Não é contudo possível que todos a façam da mesma forma. Olhar o futuro, justificando a inacção das pessoas pelo passado, é só uma forma quase linear de o tentar prever, embora eu entenda que o teu espírito é muito mais o do «pica-miolos», do que do «velho do Restelo», caso contrário não estaríamos a escrever numa espiral que se quer positiva.
O Pedro Vieira de Almeida, demonstra bem no seu último livro, o quanto a ideia do «país dos brandos costumes», não passa de uma falácia criada pelo Estado Novo para «amansar o povo», mas eu não vou por aí.
Porem e antes de acabar, repara no que se está a passar na Escola da Fontinha do Porto, imagina tu que há lá um morto ? Só um ?
Grande Abraço
Olá Miguel
ResponderEliminarAdmito cometer erros, claro! Sou humano (acho).

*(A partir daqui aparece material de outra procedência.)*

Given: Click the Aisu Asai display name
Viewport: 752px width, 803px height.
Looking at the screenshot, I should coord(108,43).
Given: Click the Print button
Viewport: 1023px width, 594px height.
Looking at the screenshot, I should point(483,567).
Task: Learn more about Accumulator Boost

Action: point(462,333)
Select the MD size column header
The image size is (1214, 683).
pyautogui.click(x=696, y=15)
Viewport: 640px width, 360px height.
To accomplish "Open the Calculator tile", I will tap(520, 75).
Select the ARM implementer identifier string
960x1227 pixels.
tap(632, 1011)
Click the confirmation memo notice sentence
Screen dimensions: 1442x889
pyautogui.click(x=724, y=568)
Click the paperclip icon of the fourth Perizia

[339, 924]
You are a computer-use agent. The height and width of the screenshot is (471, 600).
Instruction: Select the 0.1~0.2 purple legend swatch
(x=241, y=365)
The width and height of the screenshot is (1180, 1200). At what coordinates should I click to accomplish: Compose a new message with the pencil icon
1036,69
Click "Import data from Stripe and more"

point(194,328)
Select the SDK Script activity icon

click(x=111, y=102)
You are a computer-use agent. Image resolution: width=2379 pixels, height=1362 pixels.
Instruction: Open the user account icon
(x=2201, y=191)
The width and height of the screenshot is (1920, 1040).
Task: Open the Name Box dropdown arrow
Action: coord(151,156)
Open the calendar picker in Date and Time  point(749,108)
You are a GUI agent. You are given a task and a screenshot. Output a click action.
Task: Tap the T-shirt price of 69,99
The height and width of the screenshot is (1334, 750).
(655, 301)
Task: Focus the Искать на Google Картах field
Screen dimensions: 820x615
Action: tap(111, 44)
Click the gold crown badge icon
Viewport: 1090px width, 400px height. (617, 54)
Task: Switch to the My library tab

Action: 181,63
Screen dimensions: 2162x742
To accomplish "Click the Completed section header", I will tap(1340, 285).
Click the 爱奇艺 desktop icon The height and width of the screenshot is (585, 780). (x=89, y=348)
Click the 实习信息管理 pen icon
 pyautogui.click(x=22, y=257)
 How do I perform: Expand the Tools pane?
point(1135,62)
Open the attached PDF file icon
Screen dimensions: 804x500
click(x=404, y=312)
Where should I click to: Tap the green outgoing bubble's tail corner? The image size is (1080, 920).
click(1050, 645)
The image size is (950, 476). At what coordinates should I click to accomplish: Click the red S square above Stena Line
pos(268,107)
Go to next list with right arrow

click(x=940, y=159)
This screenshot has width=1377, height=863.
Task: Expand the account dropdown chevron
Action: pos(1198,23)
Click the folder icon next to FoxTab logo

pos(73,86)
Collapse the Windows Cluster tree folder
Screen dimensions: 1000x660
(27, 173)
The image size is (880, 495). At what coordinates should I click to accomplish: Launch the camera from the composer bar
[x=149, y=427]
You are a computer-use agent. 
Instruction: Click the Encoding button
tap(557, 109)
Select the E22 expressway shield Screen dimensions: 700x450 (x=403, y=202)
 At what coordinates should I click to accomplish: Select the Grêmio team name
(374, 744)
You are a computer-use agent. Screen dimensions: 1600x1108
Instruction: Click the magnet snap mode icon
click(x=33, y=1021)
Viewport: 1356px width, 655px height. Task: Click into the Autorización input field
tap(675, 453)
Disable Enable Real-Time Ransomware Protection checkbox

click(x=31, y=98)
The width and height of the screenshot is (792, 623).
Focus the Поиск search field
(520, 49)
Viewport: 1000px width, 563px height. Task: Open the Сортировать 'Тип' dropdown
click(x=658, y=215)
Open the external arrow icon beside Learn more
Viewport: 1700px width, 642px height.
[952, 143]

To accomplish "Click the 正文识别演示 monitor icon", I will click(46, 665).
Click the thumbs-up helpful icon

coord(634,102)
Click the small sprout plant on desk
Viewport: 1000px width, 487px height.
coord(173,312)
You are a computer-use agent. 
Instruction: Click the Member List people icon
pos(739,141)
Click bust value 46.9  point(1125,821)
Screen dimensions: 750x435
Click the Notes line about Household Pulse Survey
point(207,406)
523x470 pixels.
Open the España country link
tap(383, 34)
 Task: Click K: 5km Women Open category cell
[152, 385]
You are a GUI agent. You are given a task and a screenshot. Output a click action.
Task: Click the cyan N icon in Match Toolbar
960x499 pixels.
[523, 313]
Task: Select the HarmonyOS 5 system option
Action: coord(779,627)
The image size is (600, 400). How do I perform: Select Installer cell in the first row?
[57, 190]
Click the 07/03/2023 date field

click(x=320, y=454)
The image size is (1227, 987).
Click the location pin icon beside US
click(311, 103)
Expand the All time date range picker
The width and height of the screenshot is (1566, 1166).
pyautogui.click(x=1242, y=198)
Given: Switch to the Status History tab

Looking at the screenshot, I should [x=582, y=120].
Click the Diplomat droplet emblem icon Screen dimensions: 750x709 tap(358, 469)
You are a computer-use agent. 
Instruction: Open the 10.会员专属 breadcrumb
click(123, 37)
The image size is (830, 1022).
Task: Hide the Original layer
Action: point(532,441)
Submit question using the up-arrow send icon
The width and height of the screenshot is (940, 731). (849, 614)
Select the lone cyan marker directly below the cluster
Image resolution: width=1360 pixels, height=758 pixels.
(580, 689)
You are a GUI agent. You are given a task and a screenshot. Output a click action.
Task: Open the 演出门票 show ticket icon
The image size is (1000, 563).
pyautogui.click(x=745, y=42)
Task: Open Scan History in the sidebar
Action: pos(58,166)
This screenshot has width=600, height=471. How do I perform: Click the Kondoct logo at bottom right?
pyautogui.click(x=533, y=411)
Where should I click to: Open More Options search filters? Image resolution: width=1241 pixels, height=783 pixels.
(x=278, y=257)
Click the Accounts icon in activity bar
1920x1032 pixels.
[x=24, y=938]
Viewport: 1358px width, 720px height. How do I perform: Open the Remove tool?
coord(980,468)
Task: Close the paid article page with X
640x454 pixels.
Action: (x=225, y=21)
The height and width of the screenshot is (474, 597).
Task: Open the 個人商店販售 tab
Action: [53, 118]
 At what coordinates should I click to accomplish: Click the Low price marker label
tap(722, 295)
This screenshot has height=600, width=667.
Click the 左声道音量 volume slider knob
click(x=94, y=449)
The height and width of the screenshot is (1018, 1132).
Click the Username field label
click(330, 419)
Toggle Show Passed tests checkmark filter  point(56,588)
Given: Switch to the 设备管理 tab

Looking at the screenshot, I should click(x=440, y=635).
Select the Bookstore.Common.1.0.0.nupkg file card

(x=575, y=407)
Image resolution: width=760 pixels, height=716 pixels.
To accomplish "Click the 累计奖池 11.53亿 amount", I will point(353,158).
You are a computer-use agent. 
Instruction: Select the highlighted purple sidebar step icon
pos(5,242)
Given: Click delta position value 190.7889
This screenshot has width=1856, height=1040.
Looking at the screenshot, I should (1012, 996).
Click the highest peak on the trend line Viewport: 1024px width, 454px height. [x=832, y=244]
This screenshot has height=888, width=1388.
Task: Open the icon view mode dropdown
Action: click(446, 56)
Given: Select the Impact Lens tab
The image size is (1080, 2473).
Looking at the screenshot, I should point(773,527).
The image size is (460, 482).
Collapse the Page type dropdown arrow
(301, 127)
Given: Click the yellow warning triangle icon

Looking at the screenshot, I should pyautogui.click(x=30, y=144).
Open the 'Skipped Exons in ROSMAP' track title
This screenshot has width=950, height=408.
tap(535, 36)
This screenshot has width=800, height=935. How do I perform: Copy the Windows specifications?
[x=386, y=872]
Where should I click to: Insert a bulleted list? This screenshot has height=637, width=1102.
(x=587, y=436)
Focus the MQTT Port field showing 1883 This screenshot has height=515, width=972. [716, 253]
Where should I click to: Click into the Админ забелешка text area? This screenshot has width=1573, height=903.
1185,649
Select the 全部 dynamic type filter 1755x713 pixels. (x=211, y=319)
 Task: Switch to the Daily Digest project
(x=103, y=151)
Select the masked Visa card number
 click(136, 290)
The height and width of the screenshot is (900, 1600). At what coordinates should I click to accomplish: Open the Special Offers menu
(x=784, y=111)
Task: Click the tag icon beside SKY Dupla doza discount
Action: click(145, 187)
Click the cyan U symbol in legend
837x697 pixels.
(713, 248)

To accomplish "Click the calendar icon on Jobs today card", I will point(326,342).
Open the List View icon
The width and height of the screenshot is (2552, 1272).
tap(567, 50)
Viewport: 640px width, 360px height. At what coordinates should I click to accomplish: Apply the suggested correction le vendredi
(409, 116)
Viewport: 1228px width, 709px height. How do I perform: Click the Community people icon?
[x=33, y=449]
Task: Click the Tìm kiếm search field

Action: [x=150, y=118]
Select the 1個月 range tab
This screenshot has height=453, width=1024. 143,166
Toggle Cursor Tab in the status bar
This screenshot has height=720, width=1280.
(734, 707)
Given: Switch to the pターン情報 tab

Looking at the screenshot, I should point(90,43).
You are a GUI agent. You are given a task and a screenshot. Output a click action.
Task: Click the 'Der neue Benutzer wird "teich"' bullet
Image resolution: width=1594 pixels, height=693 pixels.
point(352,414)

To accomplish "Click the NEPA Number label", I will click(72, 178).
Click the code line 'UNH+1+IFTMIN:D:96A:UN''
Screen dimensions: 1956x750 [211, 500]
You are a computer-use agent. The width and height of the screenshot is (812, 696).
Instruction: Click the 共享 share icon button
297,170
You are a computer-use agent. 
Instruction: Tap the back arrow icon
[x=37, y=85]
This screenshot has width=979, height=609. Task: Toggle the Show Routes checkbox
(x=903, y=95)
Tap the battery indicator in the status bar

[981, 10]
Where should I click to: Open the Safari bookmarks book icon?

Todavia, não estou a cometer o erro de que o futuro espelha o passado.
Estou a inferir que os exemplos do passado, indicam a direcção mais provável para o futuro.
Uma sociedade sem um passado de violência e sangue é, no meu entender um história genética de valor imenso, que me orgulha. O mesmo não se pode dizer dos Gregos e dos Espanhóis.
A sua história de conquistas com muita violência, não lhes trouxe, para a actualidade, qualquer vantagem para evitarem as condições em que se atolaram na crise.
Portanto, se tiver de escolher um percurso que leva inexoravelmente à crise, prefiro é óbvio, a história portuguesa.
Não conheço a obra do Pedro Vieira e até posso concordar com a campanha dos "brandos costumes" amplificada pelo Estado Novo. Mas a afirmação, tem um fundo muito sólido, resumido nos exemplos que dei, não me parece que seja uma falácia histórica. Mas estou disposto a saber mais e mudar de opinião (como sempre) se os argumentos forem fortes e fundamentados.
Por outro lado, não creio que da "violência" ou rebelião social, possa vir qualquer importante benefício. Há uma questão de fundo a resolver que não parece ser tida em conta pelos manifestantes, Gregos, Espanhóis e proto-rebeldes portugueses. E essa questão fundamental é a DÍVIDA. Sobre ela só há duas opções possíveis:
a) Não pagar - ao estilo da Islândia;
b) Pagar - como se está a tentar fazer.
Em caso de prosseguirmos na opção b), o caminho não deve ser muito diferente do que se vem a trilhar no último ano e meio. O Sataus Quo dos diversos extractos sociais, contrai-se um pouco, mas não muda substancialmente. Só os mais desfavorecidos sofrerão mais (como sempre). E com algum esperança e mais empréstimos, devemos retomar um certo equilíbrio pré-Sócrates, mas que no fundo apenas nos vai garantir o equilíbrio das contas, sem quaisquer verdadeiras medidas estruturantes que nos ponham outra vez em rumo de convergência com o nível de vida médio da UE, como nos idos da década de 90 do século passado.
Para esta opção temos os líderes que temos, com pouco carisma e com pouca capacidade de argumentação racional ou de fazerem frente aos tais grandes poderes fácticos instalados.
A favor da opção a) há alguns argumentos de peso a seu favor. Sendo talvez o mais forte o que se relaciona com a dívida odiosa. Efectivamente a duplicação da dívida pública ente 2008 e 2010, levanta várias questões éticas, não respondidas e que configuram algumas características da dívida odiosa, tal como foi aplicada no Chile ou na Bolívia (não estou certo) por volta de 2005, salvo erro.
Na verdade ninguém nos explicou o que foi feito desse dinheiro que se pediu em excesso nesses 3 anos. Não sabemos o seu destino. Não sabemos de qualquer investimento(s) feitos que justifique esse desparrame de dinheiro.
É por isso que defendo que Sócrates deveria de ser instado pela justiça a explicar o que foi feito desse dinheiro e eventualmente declarar essa dívida como odiosa e não assumir o seu pagamento, ao mesmo tempo que se deveria honrar a restante dívida até 2007, que estava ainda em valores próximos do Tratado de Maastricht e era "sustentável".
Mas para isso, seria necessário uma nova geração de líderes carismáticos, cultos e argumentativos, que francamente não sei onde estão nem como podem ser descobertos.